Drop const from named() and positional() (or have it both ways?)

const std::vector<std::string>& positional() const { return unnamed_params; }
//! Note: std::map[key] would want to create a key if not yet there,
//! so named()[...] would fail, if const! But constness it is... (for consistency).
//! Use the op() and op[] accessors for direct element access!
const std::map<std::string, std::vector<std::string>>& named() const { return named_params; }

It's pretty orthodox to have them always const. I mean it's yours, change it all you want! :) Especially for #54!...

I can imagine use cases where a pristine command-line, safe from tampering, is nice to have, but as soon as you have the modifying methods, the same object is no longer tamper-proof anyway: just having const accessors, too, won't help. ;)
So, just copy your command-line to a const object if you want a safe reference.

Going with non-const only... (You'll get your compilation errors all right when trying to actually use those methods on a const obj.)
-> Err... OK, but then... No... Other const accessors do call these, so I still need the const pairs after all, too... :-/

Add flag to exename() to strip/keep ("the usual") extensions

-> #4

So this shouldn't touch other extensions, only the usual ones (like .exe on Windows, but there could be any other extensions, and the real problem is it could be not at all (or just well-) defined on other systems...

The default (no flag) should be "best-effort" stripping of .exe (any other straightforward ones on mainstream systems??).

And then various params should tune the exact behavior, incl. supplying the string to chop off.

`--` should close named arg. lists

There's no way currently to have -1 or "--++##XXX#++--" etc. as positional args, or allow things like /c or //file/... both as an option and a path. (However, that // for long opts. really shouldn't be supported at all... Add a (negative) test for that!)

  • But, since ~1.9 there's at least a RejectUnknown flag, the only thing left is uncomment (and implement) it. ;)
  • So, seeing -- could perhaps just turn that flag on, and call it a day! :-o (Which would be awkward for consistency, in case someone would like to check the flags after parsing. It's not the a very appealing attitude to use config data arbitrarily as mutable state. :) )
    • And it's also wrong! Even with known args, where RejectUnknown has no effect, there should be a way to disable them (to get filenames like --known).
  • Also, then -- -- should obviously result in a positional arg. called --. (Test it, as it's probably easy to f* up!)

Error handling: remove invalid options

Specific test case that brought me here: --take-two 1 should really be easily/readily detectable!

Well, first of all, rule violations should be detected... And then some sort of reporting would be nice... ;)

Stored items:
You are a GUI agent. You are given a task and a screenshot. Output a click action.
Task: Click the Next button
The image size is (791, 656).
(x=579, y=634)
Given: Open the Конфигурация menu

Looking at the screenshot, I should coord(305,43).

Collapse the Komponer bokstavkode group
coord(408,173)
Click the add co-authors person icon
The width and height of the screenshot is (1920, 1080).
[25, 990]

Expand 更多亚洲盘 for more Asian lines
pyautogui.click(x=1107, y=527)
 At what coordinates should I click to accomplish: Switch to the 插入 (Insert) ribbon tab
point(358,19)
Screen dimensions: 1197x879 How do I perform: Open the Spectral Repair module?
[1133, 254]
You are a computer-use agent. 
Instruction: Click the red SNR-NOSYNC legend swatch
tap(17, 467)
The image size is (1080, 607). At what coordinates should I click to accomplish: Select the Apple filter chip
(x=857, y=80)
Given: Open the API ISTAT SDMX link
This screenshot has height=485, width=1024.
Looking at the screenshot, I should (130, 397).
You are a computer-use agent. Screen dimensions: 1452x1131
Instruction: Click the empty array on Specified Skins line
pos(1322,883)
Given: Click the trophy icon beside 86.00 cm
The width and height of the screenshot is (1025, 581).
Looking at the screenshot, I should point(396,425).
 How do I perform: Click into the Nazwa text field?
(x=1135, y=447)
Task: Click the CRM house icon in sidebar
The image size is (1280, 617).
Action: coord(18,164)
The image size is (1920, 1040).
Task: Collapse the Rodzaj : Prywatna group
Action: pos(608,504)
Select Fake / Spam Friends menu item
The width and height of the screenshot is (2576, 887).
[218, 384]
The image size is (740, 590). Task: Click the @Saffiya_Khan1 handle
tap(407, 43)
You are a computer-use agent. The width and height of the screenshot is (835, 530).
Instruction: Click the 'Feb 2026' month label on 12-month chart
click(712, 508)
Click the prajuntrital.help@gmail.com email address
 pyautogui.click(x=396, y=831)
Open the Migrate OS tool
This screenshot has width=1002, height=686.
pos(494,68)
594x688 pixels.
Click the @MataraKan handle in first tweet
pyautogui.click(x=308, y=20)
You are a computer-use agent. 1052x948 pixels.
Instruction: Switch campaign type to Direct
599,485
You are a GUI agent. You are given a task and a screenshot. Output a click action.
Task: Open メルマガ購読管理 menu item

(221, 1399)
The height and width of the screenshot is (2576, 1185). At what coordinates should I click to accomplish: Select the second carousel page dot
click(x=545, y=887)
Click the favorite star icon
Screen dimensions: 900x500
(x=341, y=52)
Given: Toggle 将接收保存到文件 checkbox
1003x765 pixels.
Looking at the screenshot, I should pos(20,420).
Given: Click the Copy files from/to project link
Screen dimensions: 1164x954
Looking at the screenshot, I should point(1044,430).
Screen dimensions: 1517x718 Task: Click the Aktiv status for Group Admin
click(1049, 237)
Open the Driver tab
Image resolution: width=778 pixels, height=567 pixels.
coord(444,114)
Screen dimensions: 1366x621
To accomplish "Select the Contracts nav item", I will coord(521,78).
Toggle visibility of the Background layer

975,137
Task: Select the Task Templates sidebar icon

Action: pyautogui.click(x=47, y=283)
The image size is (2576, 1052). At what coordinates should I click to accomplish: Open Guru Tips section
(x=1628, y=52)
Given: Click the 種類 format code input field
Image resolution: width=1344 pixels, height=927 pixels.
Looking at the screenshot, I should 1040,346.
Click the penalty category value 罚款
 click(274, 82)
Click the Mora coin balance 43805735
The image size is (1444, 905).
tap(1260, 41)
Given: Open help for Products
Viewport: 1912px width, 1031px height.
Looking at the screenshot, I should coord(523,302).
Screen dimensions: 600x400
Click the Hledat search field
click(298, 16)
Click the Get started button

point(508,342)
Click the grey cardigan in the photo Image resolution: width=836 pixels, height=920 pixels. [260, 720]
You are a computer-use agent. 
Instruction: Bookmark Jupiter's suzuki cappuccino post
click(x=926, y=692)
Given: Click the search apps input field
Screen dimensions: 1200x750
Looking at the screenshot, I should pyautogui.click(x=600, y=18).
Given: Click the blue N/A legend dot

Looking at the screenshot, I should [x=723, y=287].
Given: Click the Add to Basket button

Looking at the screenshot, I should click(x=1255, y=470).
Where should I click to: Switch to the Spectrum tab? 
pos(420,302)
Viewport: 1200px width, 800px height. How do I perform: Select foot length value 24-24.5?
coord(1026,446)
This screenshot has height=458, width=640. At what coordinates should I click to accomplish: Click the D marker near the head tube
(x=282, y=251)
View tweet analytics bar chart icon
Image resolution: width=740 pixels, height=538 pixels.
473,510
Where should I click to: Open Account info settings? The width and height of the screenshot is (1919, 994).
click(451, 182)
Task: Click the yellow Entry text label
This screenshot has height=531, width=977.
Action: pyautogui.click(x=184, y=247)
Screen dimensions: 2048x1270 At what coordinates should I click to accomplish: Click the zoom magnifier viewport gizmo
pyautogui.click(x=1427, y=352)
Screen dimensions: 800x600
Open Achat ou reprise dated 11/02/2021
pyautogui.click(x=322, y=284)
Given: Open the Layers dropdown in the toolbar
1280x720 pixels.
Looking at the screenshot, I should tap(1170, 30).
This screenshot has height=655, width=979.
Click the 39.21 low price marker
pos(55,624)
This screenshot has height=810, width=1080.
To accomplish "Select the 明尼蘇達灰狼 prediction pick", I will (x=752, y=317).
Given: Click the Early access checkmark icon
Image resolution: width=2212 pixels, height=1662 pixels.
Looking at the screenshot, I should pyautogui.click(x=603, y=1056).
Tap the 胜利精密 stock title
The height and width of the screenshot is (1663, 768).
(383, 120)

__REQUIREMENTS__:
[1] In the command-line parser notes, since roughly which version has a RejectUnknown flag existed?
[2] Write the next part of the command-line parser notes, picking up after their final sentence.

__ANSWERS BY TASK__:
[1] Since about version 1.9.

[2]
Even just removing the faulty ones could be better than nothing. (That would actually fit the minimalistic design quite nicely.)

Error handling: consider an "unknown" container for unexpected options

But be careful not to screw up the useful simplicity by e.g. removing the unknown options from the regular containers (named or positional), because it would be suicide to always require a cumbersome ruleset for checking the supported options!

This should strictly be an optional aid for processing errors.

Add test to see if // is accepted as positional

It does, but Space Test is having a problem with:

RUN args-test //

Something, somewhere converts it to a single /... Even with '//' or \/\/ (or the even more perverted \'//\')...

It's just fine directly from the command-line with args-test //!... :-o :-/

Add tests

Copied from sfml-test:

#include "Args.hpp"
#include <iostream> // cerr
using namespace std;

int main(int argc, char* argv[])
{
    Args args(argc, argv, {
        {"moons", 1}, // number of moons to start with
        {"i", -1}, // any number of args up to the next arg or EOS
    });
    //auto exename = args.exename();

    //test: args = Args(argc, argv); // <- no args take params.

    cerr << "--------\n"; for (auto const& p : args.named()) {
        cerr << p.first << (p.second.empty() ? "\n" : " = ");
        for (auto const& v : p.second) cerr << "    " << v << "," <<endl;
    }
    cerr << "--------\n"; for (auto const& p : args.unnamed()) { cerr << p << endl; }

    if (args["?"] || args["h"] || args["help"]) {
        cout << "Usage: [-V] [-moons n]" << endl;
        return 0;
    }
    if (args["V"]) {
        cout << "Version: " << LAST_COMMIT_HASH << endl;
        return 0;
    }
}

Should --arg= actually delete arg, not set it to empty?

The use case is repeating arg with --arg to override any prev. settings.

--arg can kinda still set to empy, albeit it's semantics is a predicate (bool), not "set to empty"!... It's "emptiness" just means [] returns true, but () still returns ""...

But... Even though the override logic should be fixed here (#16!), it's still up to the app, actually, to decide what to do with (arg) == "" or [app] == false, or any other values!

  • Clean up the semantics!,,, It could be equally unexpected to some/in some cases to set --thing= but have [thing] as false!

Support quoted params

Well, it is supported, implicitly, as the shell (or the C runtime on Windows) already passes quoted strings (with spaces) as single argv words.

But the processing is far from intuitive sometimes, so improvements might be welcome. Via other, more specific issues, tho, as they come up.

Fix: Tests: The set-runner lies an overall "OK" result with failed cases!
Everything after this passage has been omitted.